I asked some of my buddies on #RTWSoon what the biggest savings obstacles were for them and one kept coming up:

thom_sean: FRIENDS! Easy to cut back food/phone/treats but well meaning: ‘oh come on, what difference will ONE night make?’ A LOT

shawnosaurus: Boredom

JohnnyVagabond: That’s an easy one: beer

It’s a tough one for me too. You’re young and awesome; you want to go out with your friends. All of a sudden one drink turns into shots for everybody. You don’t even think about the cost until you get your credit card statement.

Sadly the only way to combat this is that tricky thing called self-control. I do try to remove some temptations by passing on places and events that I know are going to be expensive and capitalizing on free events. I also try to avoid opening a tab at bars (even better: leave your cards at home and stick only to the cash on your person).

I know some of these measures seem drastic. But the truth of the matter is that if you are trying to massively change your life your going to have to make some sacrifices. There is no easy fix just hard work. Hopefully the end goal makes it all worthwhile.

Your turn: any major expenses I missed? How do you drastically cut down?

49 thoughts on “The Biggest Money Sucks for Twenty-Somethings”

  1. So true! I find that when I feel like settling down for a bit on the road my rent is actually much less than it was back at home (even with all those crazy roommates I had to live with to save for the trip)! Cutting back on going out to the bars (even trying to moderate this while traveling) can add up a lot as well! Thanks for the great advice!

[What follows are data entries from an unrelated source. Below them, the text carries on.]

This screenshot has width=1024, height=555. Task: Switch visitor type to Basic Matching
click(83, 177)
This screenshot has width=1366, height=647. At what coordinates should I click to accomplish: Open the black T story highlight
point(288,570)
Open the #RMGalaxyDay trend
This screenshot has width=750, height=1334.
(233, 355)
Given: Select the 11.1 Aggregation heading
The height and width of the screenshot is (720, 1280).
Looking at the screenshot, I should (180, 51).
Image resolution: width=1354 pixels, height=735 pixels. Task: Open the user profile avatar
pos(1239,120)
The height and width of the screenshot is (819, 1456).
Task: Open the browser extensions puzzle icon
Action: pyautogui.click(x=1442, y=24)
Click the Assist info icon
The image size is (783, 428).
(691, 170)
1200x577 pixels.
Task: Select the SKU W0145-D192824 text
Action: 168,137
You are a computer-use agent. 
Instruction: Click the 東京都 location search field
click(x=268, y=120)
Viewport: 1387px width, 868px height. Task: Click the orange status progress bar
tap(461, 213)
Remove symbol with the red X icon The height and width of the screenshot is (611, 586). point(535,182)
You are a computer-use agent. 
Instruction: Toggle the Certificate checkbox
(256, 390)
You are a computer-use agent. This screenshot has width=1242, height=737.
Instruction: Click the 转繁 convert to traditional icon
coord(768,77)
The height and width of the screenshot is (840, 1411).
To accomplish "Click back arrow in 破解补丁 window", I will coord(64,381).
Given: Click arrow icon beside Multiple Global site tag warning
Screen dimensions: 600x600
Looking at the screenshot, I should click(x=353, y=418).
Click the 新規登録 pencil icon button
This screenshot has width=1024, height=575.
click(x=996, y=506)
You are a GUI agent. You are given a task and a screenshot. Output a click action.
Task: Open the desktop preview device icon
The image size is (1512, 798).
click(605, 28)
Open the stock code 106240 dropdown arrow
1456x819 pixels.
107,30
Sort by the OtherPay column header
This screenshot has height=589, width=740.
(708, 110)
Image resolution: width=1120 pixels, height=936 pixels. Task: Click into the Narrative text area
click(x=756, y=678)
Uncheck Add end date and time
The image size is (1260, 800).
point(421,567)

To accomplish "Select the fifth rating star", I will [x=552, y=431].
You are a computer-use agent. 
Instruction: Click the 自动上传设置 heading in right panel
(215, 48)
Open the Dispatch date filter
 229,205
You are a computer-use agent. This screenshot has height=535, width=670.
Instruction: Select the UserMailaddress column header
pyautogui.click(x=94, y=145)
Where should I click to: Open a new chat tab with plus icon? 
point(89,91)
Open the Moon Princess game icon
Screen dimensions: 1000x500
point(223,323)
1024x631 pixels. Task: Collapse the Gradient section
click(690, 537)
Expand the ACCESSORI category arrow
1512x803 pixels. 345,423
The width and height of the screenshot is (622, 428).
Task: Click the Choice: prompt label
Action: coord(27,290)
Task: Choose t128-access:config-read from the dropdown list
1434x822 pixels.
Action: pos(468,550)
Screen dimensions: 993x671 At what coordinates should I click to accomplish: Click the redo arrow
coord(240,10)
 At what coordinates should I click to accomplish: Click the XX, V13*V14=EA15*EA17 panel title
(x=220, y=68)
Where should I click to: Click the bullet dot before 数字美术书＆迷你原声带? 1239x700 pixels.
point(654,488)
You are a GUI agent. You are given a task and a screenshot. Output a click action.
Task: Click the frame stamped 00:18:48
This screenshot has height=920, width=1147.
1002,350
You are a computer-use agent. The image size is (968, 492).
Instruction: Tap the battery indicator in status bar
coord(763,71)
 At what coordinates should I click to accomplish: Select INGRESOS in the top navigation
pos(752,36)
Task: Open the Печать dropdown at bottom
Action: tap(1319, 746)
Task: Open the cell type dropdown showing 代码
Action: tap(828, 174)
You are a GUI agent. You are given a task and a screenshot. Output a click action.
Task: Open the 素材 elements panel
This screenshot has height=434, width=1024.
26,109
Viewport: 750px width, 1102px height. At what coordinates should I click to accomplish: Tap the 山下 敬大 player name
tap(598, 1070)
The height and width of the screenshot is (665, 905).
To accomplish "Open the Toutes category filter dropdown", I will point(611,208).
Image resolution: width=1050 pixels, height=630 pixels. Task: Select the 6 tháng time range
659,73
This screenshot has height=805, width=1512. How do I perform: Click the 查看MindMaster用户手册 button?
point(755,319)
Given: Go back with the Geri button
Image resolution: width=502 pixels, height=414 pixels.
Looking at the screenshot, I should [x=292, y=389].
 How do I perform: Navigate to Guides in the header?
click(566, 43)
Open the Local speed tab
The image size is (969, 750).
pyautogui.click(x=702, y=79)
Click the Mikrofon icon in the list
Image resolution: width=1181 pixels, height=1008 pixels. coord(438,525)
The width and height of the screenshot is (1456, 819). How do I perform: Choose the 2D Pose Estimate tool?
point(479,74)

  2. All of this certainly rings true.

    I’m very independent, so living on my own is a must. I held to a strict budget and paid off my credit cards, so the only nagging debt I have right now is my car. Everyday, I wake up wishing I lived in a city that didn’t require me to have one, but that just isn’t the case right now. So the focus is to get it payed off as soon as possible…

    Then the new phase of my life abroad can begin.

  3. Definitely food, rental is fixed, you really don’t have to worry about controlling it, you just have to allot for the rental expense. But food, if you don’t know how to cook and don’t like packing-up lunch, then you will never notice where your money is going. Include the latte you have after office or the late night out.